Another source also shows that while Red Sox operatives did later join in the fighting, they were not the ones to instigate the uprising itself.
books.google.ca/books?id=g3LtFS3rl9MC&pg=PA425&lpg=PA425&dq=operation red sox hungary&source=bl&ots=wkfdVenz2B&sig=ACfU3U2yTC_P8RB-Mqpw6_124ZfR8DbTVQ&hl=en&sa=X&ved=2ahUKEwiz1vCu-K3gAhWrt1kKHWtVCroQ6AEwC3oECAQQAQ#v=onepage&q=operation red sox hungary&f=false
Your position ignores the fact that the majority of Hungarians and the majority of rebels did not want a return to capitalism. It would have been impossible to bring about the end of socialism when virtually all the armed revolutionaries as well as the Hungarian government opposed it.

Yeah but were they the majority of the insurrection though?

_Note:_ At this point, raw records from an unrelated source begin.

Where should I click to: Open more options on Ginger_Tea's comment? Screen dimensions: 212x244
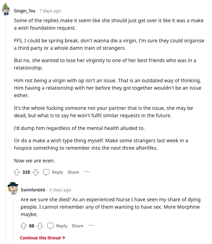pyautogui.click(x=87, y=172)
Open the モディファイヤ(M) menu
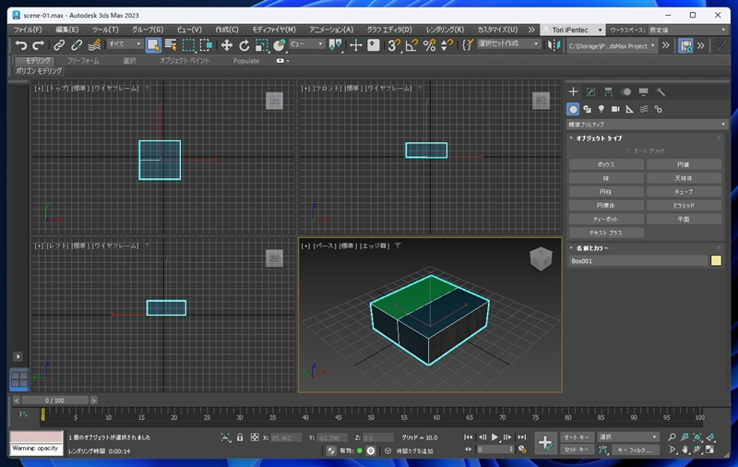Image resolution: width=738 pixels, height=467 pixels. pos(273,30)
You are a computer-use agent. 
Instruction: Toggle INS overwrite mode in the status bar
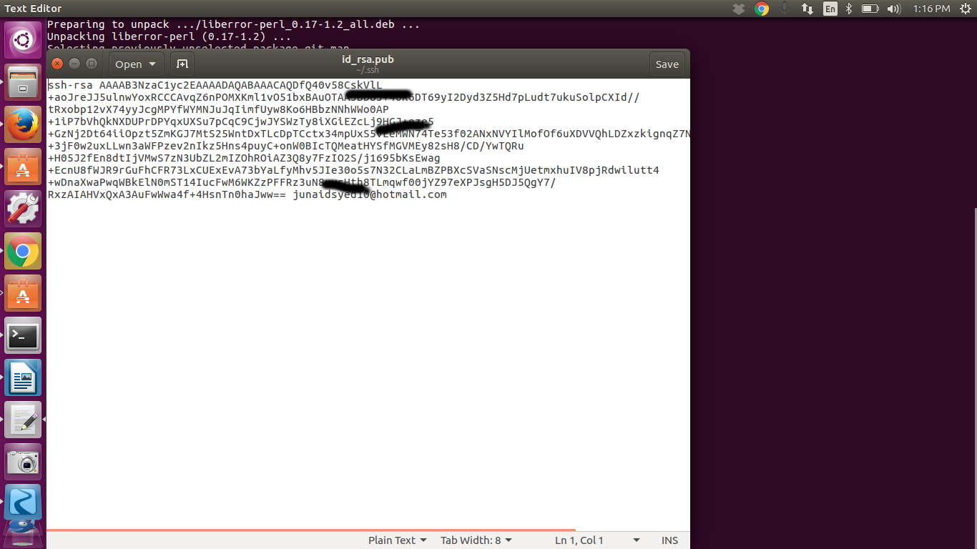[669, 540]
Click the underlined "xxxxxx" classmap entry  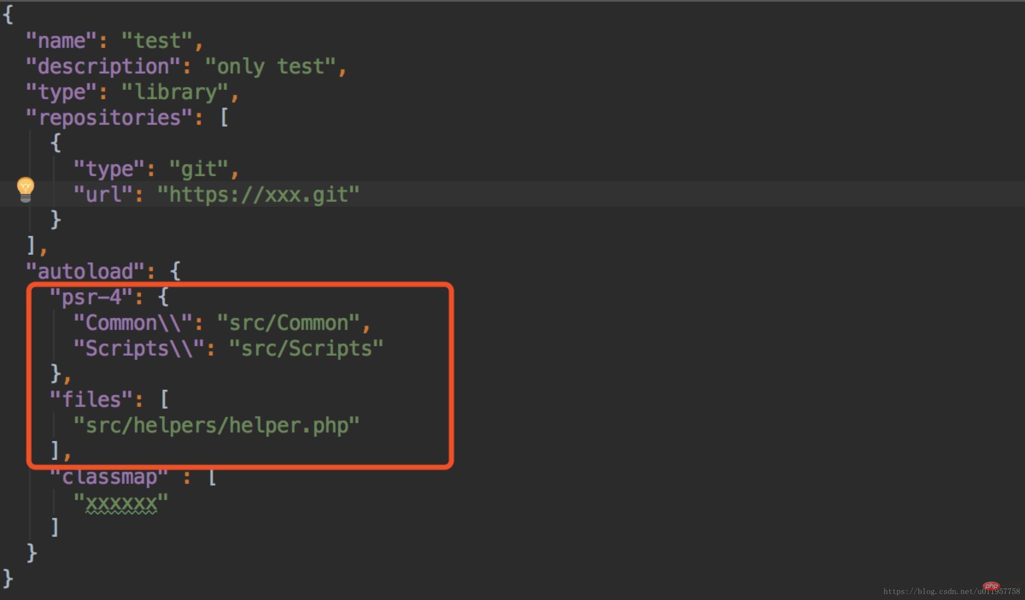click(121, 503)
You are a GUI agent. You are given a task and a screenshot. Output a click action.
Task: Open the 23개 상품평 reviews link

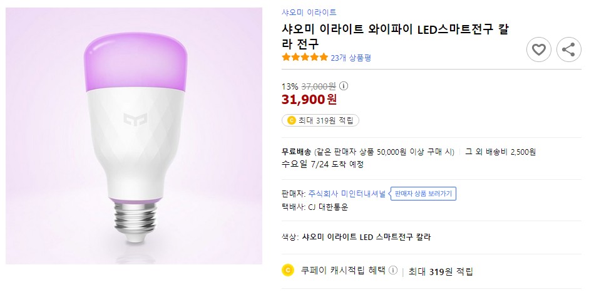tap(351, 58)
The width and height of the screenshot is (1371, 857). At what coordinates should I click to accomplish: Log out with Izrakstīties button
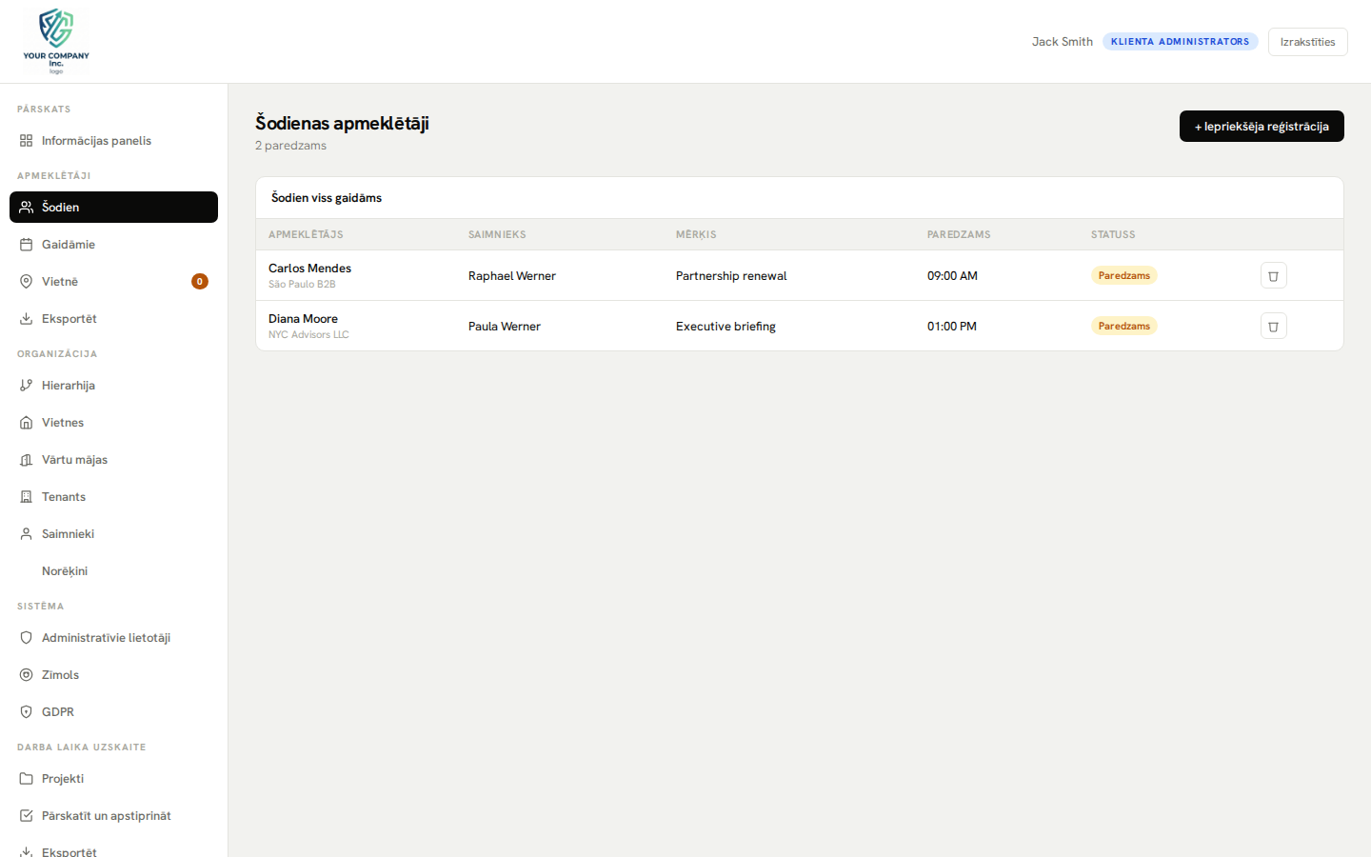click(1307, 42)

Not even close. Read the UN report, Kopasci’s account, Fryer’s account. Everybody knows that the CIA had been attempting to instigate uprisings in Eastern Europe. Indeed RFE likely played a role in provoking unrest, but at the same time the uprising in Hungary was genuinely popular, dominated by workers, and overall made no demands that were contrary to socialism. The fact that the CIA may have had some success in sending contras into Hungary after the uprising began doesn’t mean that it was entirely their doing, or that they were in control of the rebels. The Soviet Union itself recognized that the uprising had begun as a genuine act of protest addressing legitimate grievances. The only thing any of this proves is that the US opportunistically tried to take advantage of the situation.

nsarchive2.gwu.edu//NSAEBB/NSAEBB206/index.htm

My view on on Hungary is complicated

Rakosi was obviously unpopular and had failed to prevent the material conditions of revolt forming (Thus why he was promptly blamed for it and removed from office)

I don't believe the rumours of Nagy being a counter-revolutionary as Kadar who was clearly not was a supporter of him until the tipping point of the invasion and Hungary leaving the WP

That being said I do still believe that it would have likely have resulted in a Counter-Revolution (Im not denying that socialist states existed / exist independent of Soviet power but in this scenario I believe it may have been an inevitability)

I don’t see how that could have happened with the bulk of revolutionaries being hostile to reaction, and having Nagy’s government on their side. The counterrevolutionaries never had any real power. The Soviet Union intervened mainly to save face and avoid looking weak to NATO. Khrushchev says as much in the Malin Notes.